I have had luck with roofing flashing for gobos, but it can be hard to cut with an exacto knife. I was able to get a pile of scrap printers lithoplate metal and that has been working great for us so far. It is a bit thinner and easier to cut than roof flashing, and seems to stand up well to the heat so far.


----------



## OwenWilson

What is the temperature of melting aluminum gobo?


----------



## techieman33

OwenWilson said:


> What is the temperature of melting aluminum gobo?



Aluminum melts at around 1200*F. But it would fail before it reached those temperatures.


----------



## OwenWilson

techieman33 said:


> Aluminum melts at around 1200*F. But it would fail before it reached those temperatures.


Thank you!


----------



## Les

I once made some aperture gobos from aluminum flashing and used them in several 360Q 6x12's. They worked well for the purpose but I did notice a little melting on a few when I was restoring the plot after the 2-week run. One even had a drip/run. 

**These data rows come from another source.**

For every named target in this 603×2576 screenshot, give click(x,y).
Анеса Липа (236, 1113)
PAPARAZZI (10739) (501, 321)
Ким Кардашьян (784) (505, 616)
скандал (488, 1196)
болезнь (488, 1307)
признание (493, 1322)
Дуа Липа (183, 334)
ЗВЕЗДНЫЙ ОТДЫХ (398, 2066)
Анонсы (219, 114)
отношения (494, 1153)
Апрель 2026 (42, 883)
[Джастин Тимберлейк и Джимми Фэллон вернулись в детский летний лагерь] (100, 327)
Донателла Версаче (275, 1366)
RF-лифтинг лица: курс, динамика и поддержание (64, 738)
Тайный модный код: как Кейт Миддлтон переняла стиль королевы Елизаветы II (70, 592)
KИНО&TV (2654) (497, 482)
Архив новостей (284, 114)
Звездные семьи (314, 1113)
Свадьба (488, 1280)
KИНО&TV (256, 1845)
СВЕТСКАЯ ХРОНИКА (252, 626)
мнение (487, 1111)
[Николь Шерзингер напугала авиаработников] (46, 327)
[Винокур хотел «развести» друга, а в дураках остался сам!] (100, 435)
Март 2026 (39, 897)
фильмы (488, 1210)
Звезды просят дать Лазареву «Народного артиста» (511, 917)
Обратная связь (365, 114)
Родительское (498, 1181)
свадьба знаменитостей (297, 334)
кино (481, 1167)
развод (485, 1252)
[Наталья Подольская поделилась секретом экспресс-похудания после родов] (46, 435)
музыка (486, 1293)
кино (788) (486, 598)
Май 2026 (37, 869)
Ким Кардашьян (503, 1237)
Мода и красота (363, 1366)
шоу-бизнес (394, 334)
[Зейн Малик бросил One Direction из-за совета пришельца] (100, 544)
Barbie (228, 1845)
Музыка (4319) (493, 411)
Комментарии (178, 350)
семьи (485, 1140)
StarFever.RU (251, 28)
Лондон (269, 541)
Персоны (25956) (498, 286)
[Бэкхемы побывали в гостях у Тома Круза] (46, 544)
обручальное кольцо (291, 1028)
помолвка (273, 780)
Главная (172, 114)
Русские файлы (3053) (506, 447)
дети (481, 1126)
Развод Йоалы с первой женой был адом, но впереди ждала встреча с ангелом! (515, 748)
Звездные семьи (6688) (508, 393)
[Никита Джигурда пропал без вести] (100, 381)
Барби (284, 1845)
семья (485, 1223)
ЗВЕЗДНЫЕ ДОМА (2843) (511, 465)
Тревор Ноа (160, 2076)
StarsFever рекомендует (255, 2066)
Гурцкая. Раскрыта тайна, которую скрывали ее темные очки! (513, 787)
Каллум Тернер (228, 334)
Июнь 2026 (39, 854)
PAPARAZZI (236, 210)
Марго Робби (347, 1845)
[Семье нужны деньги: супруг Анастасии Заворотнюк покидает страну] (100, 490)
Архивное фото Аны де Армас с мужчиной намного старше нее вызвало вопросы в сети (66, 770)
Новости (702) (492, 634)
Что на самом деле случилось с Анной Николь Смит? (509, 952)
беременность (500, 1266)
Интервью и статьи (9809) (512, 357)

Source Four's (and the like) do run cooler than the 360Q, but you will still run in to issues over time, especially with thinner gauge aluminum such as pie tins.


----------



## BillConnerFASTC

12 years and it keeps going. That alone is fascinating. (I made a lot of pie tins in the 70's, bought since; and love you can use almost anything in the gate of an LED profile, even acetate that has been run through a printer.)


----------